I say this groundie , a few logs that are outta way are fine , but just don't promise what your not absolutely sure you can do , thats all I find that if your honest even if they B###H and moan about its usually better than saying something and not folowing through ...
 
Well, if he'd contacted the customer yesterday and said that if the wood's gotta go now, it becomes chips, but if we can stage it off to the side for one more day, it will become 2x4s and live on as the framework of somebody's new house, I'd be all for not wasting the wood. If you deviate from contract for your own benefit, you should run it past the customer for approval.

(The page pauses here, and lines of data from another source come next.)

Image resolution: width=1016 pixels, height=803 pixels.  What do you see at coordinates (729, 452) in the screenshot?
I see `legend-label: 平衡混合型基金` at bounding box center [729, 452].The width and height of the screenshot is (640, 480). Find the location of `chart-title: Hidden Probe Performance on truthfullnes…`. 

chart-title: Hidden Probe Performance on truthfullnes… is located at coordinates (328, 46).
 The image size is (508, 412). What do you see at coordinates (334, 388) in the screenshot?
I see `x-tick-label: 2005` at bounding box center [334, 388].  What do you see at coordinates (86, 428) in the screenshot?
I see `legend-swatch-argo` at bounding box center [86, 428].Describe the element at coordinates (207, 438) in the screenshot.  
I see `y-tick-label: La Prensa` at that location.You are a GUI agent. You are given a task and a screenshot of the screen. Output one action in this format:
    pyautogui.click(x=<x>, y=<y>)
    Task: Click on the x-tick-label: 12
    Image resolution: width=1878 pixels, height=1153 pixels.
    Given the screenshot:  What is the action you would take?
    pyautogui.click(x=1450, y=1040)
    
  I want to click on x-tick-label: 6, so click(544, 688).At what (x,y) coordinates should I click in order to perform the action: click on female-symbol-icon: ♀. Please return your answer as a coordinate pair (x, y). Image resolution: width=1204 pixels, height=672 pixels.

It sounds like your boss was right in the end, if the inconvenience to the customer was minor and he still tipped you $50 each. Customers who are really unhappy about a deadline violation don't give you a nice tip for the great service they received.

Agreed.

I think the logs staying there pizzed me off more than the client. No question we did a good job, and we're very friendly guys with the clients, but the way I saw it we had a deal, and business is business. Making the client wait an extra day, even though the logs were out of the way of the machinery he had coming in, was unprofessional.
 
I agree with ya GM!

I can't believe I agree with a round bacon eater but I do.

I see the confusion with you all being Canadian.Now that the French are involved,it's a lost cause.
 
I can't believe I agree with a round bacon eater but I do.

I see the confusion with you all being Canadian.Now that the French are involved,it's a lost cause.

Agreed, it was almost hopeless.

But we had a guy come in from Connecticut last minute who was a professional rake-man - he says most guys from Connecticut are excellent with brooms and rakes - and he really helped us out big time. Saved the day, really. :)
 
Agreed.

I think the logs staying there pizzed me off more than the client. No question we did a good job, and we're very friendly guys with the clients, but the way I saw it we had a deal, and business is business. Making the client wait an extra day, even though the logs were out of the way of the machinery he had coming in, was unprofessional.

a whole day huh and the logs were out of the way big deal things like that can happen so what.
 
Run it by the customer highlighting the benefits of waiting an extra day or two to have the logs removed. More eco friendly, less saw chips on the lawn, etc. etc. etc. and asked very nicely if leaving it would be a problem. If I sensed the slightest hesitance or felt that this would change there opinion of my operation even a bit I would have brought out the saws and gotten rid of 'em.
 
Run it by the customer highlighting the benefits of waiting an extra day or two to have the logs removed. More eco friendly, less saw chips on the lawn, etc. etc. etc. and asked very nicely if leaving it would be a problem. If I sensed the slightest hesitance or felt that this would change there opinion of my operation even a bit I would have brought out the saws and gotten rid of 'em.

Bing!

In this case, I sensed hesitation but was overruled by Da Boss.